Additionally, Delta says that for passengers under 21 years of age, the DraftKings games would not be offered.
Gambling was once allowed for of-age fliers on board international airlines that operated flights to and from the U.S., but Congress outlawed the practice in the mid-’90s. In 1994, when Congress passed a bill to reauthorize the FAA, it added the Gorton Amendment, which “prohibits any air carrier from installing, transporting, operating or permitting the use of any gambling device on an aircraft,” including those aboard foreign airlines, according to Penn State International Law Review.

Delta Air Lines Airbus A330 in flight. (Photo Credit: franz massard/Adobe)
That amendment is still valid today, and it would limit any gambling-based games Delta and DraftKings could roll out.
For now, what’s more likely to launch are games with DraftKings’ branding that emulate casino tables or sports betting, according to Butler. “For instance, games of roulette that you could play in-flight, but you can’t play for real money,” he says. “DraftKings has crowns, their promotional currency, so maybe there’s a way to not wager crowns but earn crowns if you sign up or you play.”
But as for slot machines by the lavatory or roulette wheels in the aisle? “Nothing like that is anywhere remotely close to happening,” Butler says.

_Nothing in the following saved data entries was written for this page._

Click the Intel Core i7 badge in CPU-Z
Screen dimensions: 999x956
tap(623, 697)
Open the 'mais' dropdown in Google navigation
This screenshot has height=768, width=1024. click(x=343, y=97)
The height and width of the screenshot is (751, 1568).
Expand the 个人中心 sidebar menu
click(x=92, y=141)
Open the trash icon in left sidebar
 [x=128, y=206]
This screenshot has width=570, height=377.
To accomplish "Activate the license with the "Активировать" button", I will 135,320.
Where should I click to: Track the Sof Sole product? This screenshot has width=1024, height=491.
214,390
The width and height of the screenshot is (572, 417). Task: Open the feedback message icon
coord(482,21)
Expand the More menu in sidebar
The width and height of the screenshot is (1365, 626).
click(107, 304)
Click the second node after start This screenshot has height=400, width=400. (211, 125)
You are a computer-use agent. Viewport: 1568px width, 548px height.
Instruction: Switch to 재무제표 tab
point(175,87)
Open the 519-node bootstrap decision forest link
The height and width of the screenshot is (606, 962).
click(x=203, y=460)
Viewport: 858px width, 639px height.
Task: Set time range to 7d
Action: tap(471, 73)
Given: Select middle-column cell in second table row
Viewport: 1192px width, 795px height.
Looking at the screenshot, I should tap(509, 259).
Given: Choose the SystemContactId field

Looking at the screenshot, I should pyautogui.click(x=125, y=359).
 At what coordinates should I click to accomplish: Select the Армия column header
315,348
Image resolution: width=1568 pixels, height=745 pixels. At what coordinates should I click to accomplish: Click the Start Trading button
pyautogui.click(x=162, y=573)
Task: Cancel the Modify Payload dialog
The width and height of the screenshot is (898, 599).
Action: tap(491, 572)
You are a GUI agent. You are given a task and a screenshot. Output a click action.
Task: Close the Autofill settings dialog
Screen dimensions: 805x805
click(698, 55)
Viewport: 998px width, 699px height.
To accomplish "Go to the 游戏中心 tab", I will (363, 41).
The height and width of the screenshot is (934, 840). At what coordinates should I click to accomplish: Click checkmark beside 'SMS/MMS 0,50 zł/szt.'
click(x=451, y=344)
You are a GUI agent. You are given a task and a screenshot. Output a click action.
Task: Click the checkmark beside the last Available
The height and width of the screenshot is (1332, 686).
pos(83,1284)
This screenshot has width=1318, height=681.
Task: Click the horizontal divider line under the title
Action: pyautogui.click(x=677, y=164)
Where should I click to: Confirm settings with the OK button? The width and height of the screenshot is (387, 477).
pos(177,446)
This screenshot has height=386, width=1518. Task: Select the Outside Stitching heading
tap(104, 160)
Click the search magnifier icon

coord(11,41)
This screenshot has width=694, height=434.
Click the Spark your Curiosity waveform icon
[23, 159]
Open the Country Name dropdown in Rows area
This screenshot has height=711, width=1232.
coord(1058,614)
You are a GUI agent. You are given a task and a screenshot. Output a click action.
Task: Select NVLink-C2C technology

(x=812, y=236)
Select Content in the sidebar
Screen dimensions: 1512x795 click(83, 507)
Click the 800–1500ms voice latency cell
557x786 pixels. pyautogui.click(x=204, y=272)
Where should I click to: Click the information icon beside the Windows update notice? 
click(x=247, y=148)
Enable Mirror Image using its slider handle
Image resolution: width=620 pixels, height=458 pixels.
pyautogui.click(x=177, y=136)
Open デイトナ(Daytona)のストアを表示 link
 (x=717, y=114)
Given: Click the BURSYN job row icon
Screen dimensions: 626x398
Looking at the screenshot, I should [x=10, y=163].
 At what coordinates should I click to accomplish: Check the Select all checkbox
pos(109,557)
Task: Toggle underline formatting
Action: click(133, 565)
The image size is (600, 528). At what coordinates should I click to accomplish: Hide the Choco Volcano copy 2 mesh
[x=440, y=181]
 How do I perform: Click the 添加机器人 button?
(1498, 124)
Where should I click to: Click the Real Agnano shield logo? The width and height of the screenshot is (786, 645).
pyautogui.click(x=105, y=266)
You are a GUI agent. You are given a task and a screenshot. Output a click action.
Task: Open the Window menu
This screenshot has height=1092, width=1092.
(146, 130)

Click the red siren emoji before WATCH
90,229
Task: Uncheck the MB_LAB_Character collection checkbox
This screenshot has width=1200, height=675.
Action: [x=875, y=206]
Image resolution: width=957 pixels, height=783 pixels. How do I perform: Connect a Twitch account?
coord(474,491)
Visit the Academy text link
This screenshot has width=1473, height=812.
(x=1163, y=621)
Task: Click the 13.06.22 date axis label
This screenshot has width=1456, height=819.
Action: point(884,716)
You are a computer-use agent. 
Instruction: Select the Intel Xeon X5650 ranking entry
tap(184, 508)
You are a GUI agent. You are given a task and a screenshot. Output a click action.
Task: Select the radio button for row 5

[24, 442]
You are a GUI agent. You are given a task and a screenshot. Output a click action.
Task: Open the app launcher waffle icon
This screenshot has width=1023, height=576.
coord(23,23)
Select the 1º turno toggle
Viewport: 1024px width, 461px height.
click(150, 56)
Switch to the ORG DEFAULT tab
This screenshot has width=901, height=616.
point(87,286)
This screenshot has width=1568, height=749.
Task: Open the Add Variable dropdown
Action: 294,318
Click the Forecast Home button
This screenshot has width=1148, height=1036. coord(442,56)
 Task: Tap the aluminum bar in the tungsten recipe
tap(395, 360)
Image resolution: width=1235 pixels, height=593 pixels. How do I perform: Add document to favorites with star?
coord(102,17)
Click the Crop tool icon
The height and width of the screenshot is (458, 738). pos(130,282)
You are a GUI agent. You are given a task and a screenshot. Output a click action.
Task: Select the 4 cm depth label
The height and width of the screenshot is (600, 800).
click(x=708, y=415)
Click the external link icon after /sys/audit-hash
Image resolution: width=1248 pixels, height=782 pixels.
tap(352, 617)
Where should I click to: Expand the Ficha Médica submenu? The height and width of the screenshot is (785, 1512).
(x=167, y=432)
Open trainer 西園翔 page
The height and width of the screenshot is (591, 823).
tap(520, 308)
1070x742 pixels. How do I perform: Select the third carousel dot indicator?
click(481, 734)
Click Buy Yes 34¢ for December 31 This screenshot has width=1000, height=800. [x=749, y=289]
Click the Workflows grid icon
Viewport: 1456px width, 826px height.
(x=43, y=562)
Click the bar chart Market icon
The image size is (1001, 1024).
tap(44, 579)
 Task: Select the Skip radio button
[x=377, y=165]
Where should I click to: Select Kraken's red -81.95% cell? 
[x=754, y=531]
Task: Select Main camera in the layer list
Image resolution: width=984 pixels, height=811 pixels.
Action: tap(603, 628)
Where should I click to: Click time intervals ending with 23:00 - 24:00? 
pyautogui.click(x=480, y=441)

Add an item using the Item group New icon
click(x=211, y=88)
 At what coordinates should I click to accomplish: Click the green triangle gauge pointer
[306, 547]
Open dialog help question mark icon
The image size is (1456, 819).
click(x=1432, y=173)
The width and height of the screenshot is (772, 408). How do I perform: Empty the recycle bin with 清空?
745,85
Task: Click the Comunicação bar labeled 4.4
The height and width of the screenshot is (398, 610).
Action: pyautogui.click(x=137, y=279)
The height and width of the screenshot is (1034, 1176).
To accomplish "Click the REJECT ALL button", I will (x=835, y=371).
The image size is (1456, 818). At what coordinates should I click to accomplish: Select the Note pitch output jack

Even though in-flight gambling could be a long way off, it’s not outside the realm of possibility to happen down the line. In that regard, Delta’s collaboration with DraftKings would be strategic. “In case something does change, they’ve already started the partnership, so you’re getting in on the ground floor, way ahead of time,” says Butler. “You get on board years before legalization, just in case it does legalize. It’s probably years from it ever happening, but there’s not really a downside to getting this done.”
Butler notes that since the Supreme Court’s 2018 ruling to allow state-authorized sports betting, the practice seems to have embedded itself in the American psyche. So, in-flight gambling might be the next wave of that trend, which appears to keep growing in popularity. “It’s amazing how much attitudes have shifted, money has been generated, and interest has grown,” since 2018, he says.